__Work request__:
Output every entry exactly, from the first line to the last.

[[ Task inputs, beginning ]]

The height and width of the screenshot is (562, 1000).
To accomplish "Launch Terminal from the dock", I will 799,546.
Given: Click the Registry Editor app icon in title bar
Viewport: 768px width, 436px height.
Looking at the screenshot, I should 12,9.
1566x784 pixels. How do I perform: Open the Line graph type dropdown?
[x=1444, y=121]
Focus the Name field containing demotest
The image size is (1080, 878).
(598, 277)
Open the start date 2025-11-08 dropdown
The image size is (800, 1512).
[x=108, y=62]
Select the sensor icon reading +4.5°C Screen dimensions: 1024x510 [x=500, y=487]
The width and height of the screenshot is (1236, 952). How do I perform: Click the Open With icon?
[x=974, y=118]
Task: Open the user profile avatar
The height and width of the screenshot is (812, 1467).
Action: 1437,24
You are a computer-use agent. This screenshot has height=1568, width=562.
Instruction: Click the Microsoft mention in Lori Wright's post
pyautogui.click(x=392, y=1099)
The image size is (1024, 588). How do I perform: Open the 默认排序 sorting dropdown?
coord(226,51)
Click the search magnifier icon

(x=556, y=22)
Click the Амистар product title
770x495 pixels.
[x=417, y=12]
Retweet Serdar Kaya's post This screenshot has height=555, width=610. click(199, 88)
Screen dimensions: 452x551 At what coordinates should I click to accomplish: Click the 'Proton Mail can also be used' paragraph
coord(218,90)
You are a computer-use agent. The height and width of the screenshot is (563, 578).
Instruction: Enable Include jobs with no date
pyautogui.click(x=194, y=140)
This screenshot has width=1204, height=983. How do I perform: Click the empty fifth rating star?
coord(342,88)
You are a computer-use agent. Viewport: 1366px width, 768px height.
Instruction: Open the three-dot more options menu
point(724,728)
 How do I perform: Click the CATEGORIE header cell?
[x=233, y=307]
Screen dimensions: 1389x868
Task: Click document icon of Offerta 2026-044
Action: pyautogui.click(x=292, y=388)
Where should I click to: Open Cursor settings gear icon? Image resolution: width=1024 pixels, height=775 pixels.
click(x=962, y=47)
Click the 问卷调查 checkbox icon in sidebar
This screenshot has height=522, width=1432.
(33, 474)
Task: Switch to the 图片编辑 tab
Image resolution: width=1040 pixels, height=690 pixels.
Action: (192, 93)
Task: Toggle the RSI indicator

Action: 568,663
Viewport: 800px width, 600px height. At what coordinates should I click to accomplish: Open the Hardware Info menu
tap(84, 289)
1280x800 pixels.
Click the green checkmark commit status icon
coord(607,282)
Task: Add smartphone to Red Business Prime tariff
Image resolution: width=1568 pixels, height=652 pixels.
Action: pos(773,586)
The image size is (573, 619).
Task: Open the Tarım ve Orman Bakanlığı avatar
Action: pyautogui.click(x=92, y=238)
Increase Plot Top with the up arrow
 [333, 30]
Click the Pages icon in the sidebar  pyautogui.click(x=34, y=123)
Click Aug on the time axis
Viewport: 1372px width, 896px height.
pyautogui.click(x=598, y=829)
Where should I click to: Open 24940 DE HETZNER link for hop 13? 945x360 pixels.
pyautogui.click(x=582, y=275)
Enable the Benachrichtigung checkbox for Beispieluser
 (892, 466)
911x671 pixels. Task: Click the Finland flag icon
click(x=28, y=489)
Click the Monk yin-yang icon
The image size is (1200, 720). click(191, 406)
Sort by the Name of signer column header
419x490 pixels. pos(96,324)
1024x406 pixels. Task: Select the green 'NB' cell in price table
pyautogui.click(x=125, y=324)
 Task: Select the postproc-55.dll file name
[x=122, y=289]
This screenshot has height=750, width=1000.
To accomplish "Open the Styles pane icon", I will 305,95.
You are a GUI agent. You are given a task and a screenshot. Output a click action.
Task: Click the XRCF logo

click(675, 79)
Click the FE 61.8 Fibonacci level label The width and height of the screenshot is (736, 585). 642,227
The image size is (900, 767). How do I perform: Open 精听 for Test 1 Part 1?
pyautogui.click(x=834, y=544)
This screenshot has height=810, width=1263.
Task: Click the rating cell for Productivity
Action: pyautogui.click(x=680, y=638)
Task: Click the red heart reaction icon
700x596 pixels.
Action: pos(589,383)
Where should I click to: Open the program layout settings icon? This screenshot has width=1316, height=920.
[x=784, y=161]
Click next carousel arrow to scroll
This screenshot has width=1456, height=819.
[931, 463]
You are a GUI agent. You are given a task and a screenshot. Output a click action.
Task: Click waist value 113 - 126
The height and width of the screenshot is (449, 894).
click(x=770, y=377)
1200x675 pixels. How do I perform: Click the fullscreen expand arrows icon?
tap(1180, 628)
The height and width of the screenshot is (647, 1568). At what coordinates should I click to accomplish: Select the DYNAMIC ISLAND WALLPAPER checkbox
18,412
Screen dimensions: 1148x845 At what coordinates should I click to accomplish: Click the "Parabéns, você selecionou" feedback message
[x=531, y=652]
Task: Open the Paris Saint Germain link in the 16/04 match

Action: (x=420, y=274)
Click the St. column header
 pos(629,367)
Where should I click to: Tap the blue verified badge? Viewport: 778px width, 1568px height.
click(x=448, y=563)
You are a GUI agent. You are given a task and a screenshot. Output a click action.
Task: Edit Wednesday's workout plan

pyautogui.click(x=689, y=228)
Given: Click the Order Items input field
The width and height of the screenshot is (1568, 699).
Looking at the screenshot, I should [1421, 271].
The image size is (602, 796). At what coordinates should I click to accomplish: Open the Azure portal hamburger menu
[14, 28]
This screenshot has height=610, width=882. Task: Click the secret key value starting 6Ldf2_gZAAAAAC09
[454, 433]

[[ Task inputs, end ]]

__Response__:
The height and width of the screenshot is (562, 1000).
To accomplish "Launch Terminal from the dock", I will 799,546.
Given: Click the Registry Editor app icon in title bar
Viewport: 768px width, 436px height.
Looking at the screenshot, I should 12,9.
1566x784 pixels. How do I perform: Open the Line graph type dropdown?
[x=1444, y=121]
Focus the Name field containing demotest
The image size is (1080, 878).
(598, 277)
Open the start date 2025-11-08 dropdown
The image size is (800, 1512).
[x=108, y=62]
Select the sensor icon reading +4.5°C Screen dimensions: 1024x510 [x=500, y=487]
The width and height of the screenshot is (1236, 952). How do I perform: Click the Open With icon?
[x=974, y=118]
Task: Open the user profile avatar
The height and width of the screenshot is (812, 1467).
Action: 1437,24
You are a computer-use agent. This screenshot has height=1568, width=562.
Instruction: Click the Microsoft mention in Lori Wright's post
pyautogui.click(x=392, y=1099)
The image size is (1024, 588). How do I perform: Open the 默认排序 sorting dropdown?
coord(226,51)
Click the search magnifier icon

(x=556, y=22)
Click the Амистар product title
770x495 pixels.
[x=417, y=12]
Retweet Serdar Kaya's post This screenshot has height=555, width=610. click(199, 88)
Screen dimensions: 452x551 At what coordinates should I click to accomplish: Click the 'Proton Mail can also be used' paragraph
coord(218,90)
You are a computer-use agent. The height and width of the screenshot is (563, 578).
Instruction: Enable Include jobs with no date
pyautogui.click(x=194, y=140)
This screenshot has width=1204, height=983. How do I perform: Click the empty fifth rating star?
coord(342,88)
You are a computer-use agent. Viewport: 1366px width, 768px height.
Instruction: Open the three-dot more options menu
point(724,728)
 How do I perform: Click the CATEGORIE header cell?
[x=233, y=307]
Screen dimensions: 1389x868
Task: Click document icon of Offerta 2026-044
Action: pyautogui.click(x=292, y=388)
Where should I click to: Open Cursor settings gear icon? Image resolution: width=1024 pixels, height=775 pixels.
click(x=962, y=47)
Click the 问卷调查 checkbox icon in sidebar
This screenshot has height=522, width=1432.
(33, 474)
Task: Switch to the 图片编辑 tab
Image resolution: width=1040 pixels, height=690 pixels.
Action: (192, 93)
Task: Toggle the RSI indicator

Action: 568,663
Viewport: 800px width, 600px height. At what coordinates should I click to accomplish: Open the Hardware Info menu
tap(84, 289)
1280x800 pixels.
Click the green checkmark commit status icon
coord(607,282)
Task: Add smartphone to Red Business Prime tariff
Image resolution: width=1568 pixels, height=652 pixels.
Action: pos(773,586)
The image size is (573, 619).
Task: Open the Tarım ve Orman Bakanlığı avatar
Action: pyautogui.click(x=92, y=238)
Increase Plot Top with the up arrow
 [333, 30]
Click the Pages icon in the sidebar  pyautogui.click(x=34, y=123)
Click Aug on the time axis
Viewport: 1372px width, 896px height.
pyautogui.click(x=598, y=829)
Where should I click to: Open 24940 DE HETZNER link for hop 13? 945x360 pixels.
pyautogui.click(x=582, y=275)
Enable the Benachrichtigung checkbox for Beispieluser
 (892, 466)
911x671 pixels. Task: Click the Finland flag icon
click(x=28, y=489)
Click the Monk yin-yang icon
The image size is (1200, 720). click(191, 406)
Sort by the Name of signer column header
419x490 pixels. pos(96,324)
1024x406 pixels. Task: Select the green 'NB' cell in price table
pyautogui.click(x=125, y=324)
 Task: Select the postproc-55.dll file name
[x=122, y=289]
This screenshot has height=750, width=1000.
To accomplish "Open the Styles pane icon", I will 305,95.
You are a GUI agent. You are given a task and a screenshot. Output a click action.
Task: Click the XRCF logo

click(675, 79)
Click the FE 61.8 Fibonacci level label The width and height of the screenshot is (736, 585). 642,227
The image size is (900, 767). How do I perform: Open 精听 for Test 1 Part 1?
pyautogui.click(x=834, y=544)
This screenshot has height=810, width=1263.
Task: Click the rating cell for Productivity
Action: pyautogui.click(x=680, y=638)
Task: Click the red heart reaction icon
700x596 pixels.
Action: pos(589,383)
Where should I click to: Open the program layout settings icon? This screenshot has width=1316, height=920.
[x=784, y=161]
Click next carousel arrow to scroll
This screenshot has width=1456, height=819.
[931, 463]
You are a GUI agent. You are given a task and a screenshot. Output a click action.
Task: Click waist value 113 - 126
The height and width of the screenshot is (449, 894).
click(x=770, y=377)
1200x675 pixels. How do I perform: Click the fullscreen expand arrows icon?
tap(1180, 628)
The height and width of the screenshot is (647, 1568). At what coordinates should I click to accomplish: Select the DYNAMIC ISLAND WALLPAPER checkbox
18,412
Screen dimensions: 1148x845 At what coordinates should I click to accomplish: Click the "Parabéns, você selecionou" feedback message
[x=531, y=652]
Task: Open the Paris Saint Germain link in the 16/04 match

Action: (x=420, y=274)
Click the St. column header
 pos(629,367)
Where should I click to: Tap the blue verified badge? Viewport: 778px width, 1568px height.
click(x=448, y=563)
You are a GUI agent. You are given a task and a screenshot. Output a click action.
Task: Edit Wednesday's workout plan

pyautogui.click(x=689, y=228)
Given: Click the Order Items input field
The width and height of the screenshot is (1568, 699).
Looking at the screenshot, I should [1421, 271].
The image size is (602, 796). At what coordinates should I click to accomplish: Open the Azure portal hamburger menu
[14, 28]
This screenshot has height=610, width=882. Task: Click the secret key value starting 6Ldf2_gZAAAAAC09
[454, 433]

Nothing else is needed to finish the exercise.